* begin Data for this task *
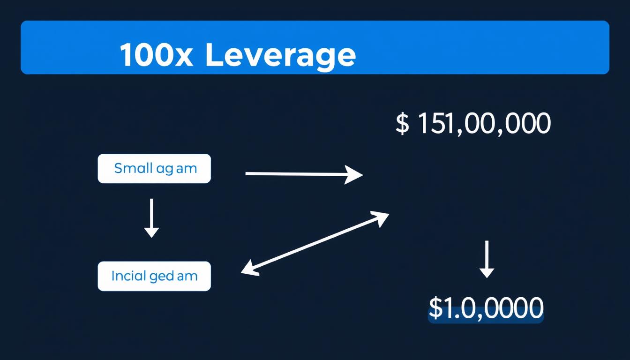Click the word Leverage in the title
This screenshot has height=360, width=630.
point(280,56)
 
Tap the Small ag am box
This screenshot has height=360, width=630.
point(154,168)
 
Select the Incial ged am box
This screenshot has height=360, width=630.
point(154,276)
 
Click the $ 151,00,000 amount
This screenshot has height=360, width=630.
point(473,124)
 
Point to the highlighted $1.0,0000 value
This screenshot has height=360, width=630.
point(486,309)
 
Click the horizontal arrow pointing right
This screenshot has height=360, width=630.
point(304,174)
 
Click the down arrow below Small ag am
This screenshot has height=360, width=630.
point(151,218)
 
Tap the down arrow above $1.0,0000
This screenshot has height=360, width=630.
point(487,259)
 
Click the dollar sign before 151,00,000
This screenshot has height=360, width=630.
point(402,124)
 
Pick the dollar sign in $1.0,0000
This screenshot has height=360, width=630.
point(435,308)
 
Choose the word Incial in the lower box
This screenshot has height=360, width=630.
point(129,276)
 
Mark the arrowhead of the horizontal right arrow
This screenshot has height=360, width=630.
point(355,174)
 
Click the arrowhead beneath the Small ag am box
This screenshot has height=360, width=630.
point(151,232)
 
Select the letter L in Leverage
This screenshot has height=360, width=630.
point(214,55)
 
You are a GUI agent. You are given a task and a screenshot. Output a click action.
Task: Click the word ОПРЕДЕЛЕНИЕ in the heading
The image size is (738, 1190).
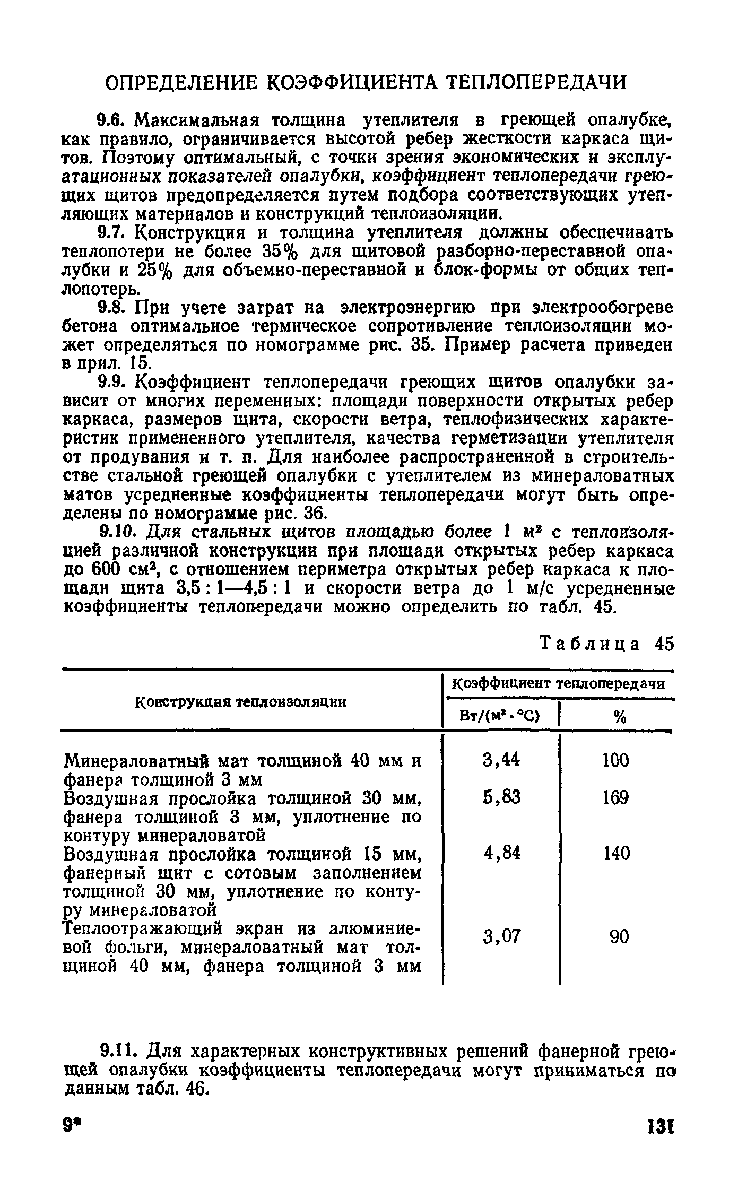coord(179,82)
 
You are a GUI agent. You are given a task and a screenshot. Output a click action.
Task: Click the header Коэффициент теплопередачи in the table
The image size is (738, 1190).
coord(558,684)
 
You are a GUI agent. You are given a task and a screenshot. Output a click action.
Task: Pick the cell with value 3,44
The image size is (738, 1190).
coord(501,760)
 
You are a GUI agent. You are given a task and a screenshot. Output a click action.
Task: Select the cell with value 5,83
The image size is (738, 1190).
coord(501,797)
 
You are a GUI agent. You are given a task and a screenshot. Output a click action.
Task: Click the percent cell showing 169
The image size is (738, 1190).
coord(616,797)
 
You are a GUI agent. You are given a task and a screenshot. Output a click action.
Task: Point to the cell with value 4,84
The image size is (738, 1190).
coord(501,854)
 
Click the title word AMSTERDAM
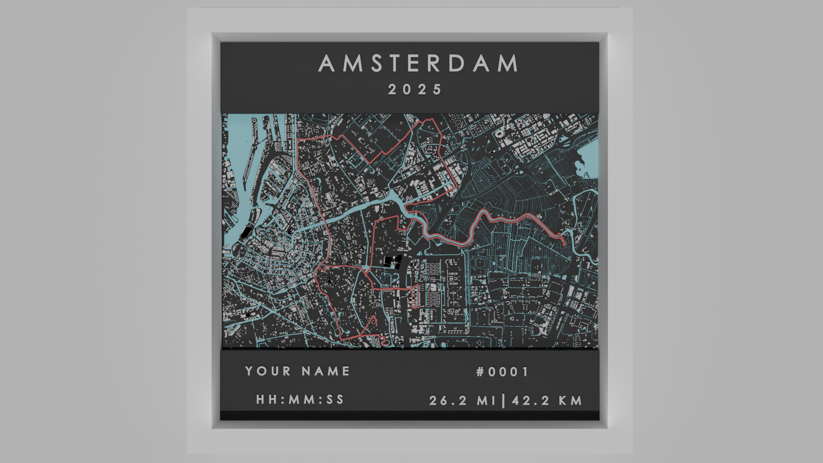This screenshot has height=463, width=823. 418,63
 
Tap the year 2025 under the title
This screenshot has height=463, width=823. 415,90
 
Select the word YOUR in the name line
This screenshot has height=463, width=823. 268,371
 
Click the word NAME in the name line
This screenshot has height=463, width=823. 326,371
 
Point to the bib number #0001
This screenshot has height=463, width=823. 502,372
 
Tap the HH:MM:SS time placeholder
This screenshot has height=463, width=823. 300,400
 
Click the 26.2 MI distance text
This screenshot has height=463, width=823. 462,401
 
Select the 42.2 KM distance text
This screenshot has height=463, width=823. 547,401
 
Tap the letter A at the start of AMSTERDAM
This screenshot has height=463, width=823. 327,63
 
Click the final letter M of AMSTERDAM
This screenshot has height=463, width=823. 510,63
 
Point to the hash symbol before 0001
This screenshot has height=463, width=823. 481,372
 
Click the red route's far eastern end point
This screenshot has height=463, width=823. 565,244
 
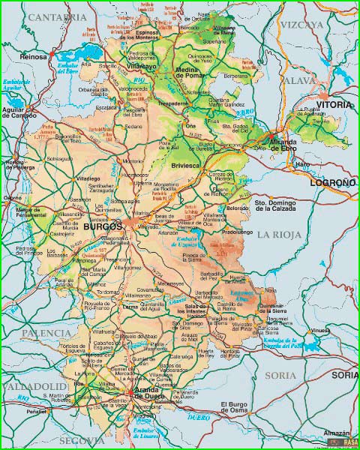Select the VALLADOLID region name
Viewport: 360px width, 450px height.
(34, 386)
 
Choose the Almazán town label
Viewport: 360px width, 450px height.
(337, 434)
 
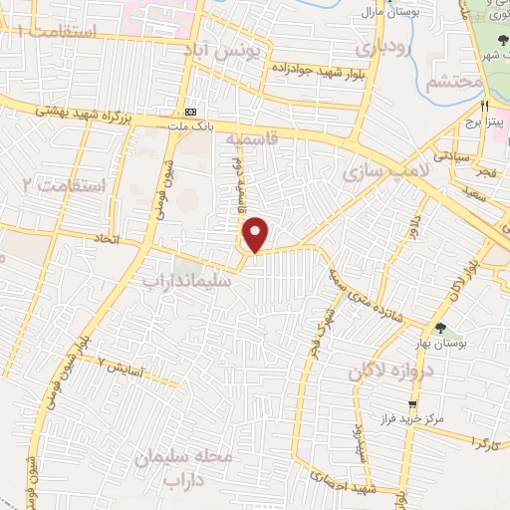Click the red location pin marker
(x=257, y=234)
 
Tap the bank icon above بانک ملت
(x=190, y=112)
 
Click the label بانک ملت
(x=190, y=125)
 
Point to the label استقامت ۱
(x=60, y=34)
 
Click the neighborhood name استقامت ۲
(x=63, y=185)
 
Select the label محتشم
(x=454, y=82)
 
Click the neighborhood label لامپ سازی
(x=382, y=173)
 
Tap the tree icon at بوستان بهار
(x=440, y=328)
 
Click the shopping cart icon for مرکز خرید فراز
(x=412, y=404)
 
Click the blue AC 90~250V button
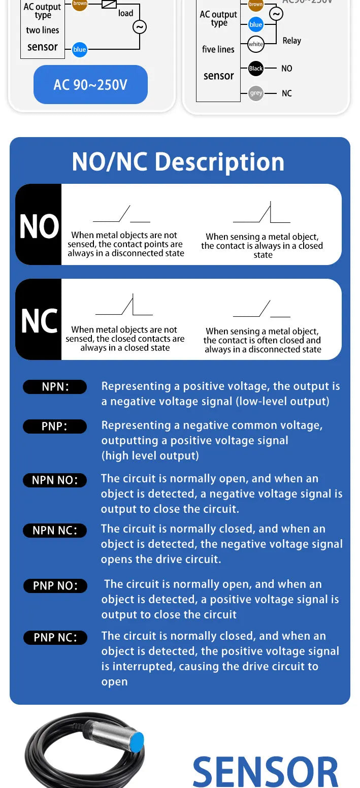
* end Data for this task *
**The problem**: Rescale the records starting with the line that contains "Select the 42.2 KM distance text" and going on through the line that contains "(x=440, y=328)", reproducing every line in that span, requests included, with each answer coordinate multiplied by 1.05 and rounded to a whole number, halves up. Keep the requests and their numbers unchanged, and leave the pictures out.

**Solution to the exercise**:
Select the 42.2 KM distance text
This screenshot has height=463, width=823. 574,421
 
Tap the letter A at the start of AMSTERDAM
This screenshot has height=463, width=823. 343,66
 
Click the final letter M of AMSTERDAM
This screenshot has height=463, width=823. 536,66
 
Point to the hash symbol before 0001
This screenshot has height=463, width=823. 505,391
 
Click the red route's far eastern end point
This screenshot has height=463, width=823. 593,256
 
Select the VALLADOLID region name
Viewport: 360px width, 450px height.
(36, 405)
 
Choose the Almazán town label
Viewport: 360px width, 450px height.
(354, 456)
 
Click the red location pin marker
(x=270, y=246)
 
Tap the bank icon above بانک ملت
(x=200, y=118)
 
Click the label بانک ملت
(x=200, y=131)
 
Point to the label استقامت ۱
(x=63, y=36)
 
Click the neighborhood name استقامت ۲
(x=66, y=194)
 
Select the label محتشم
(x=477, y=86)
 
Click the neighborhood label لامپ سازی
(x=401, y=182)
 
Tap the tree icon at بوستان بهار
(x=462, y=344)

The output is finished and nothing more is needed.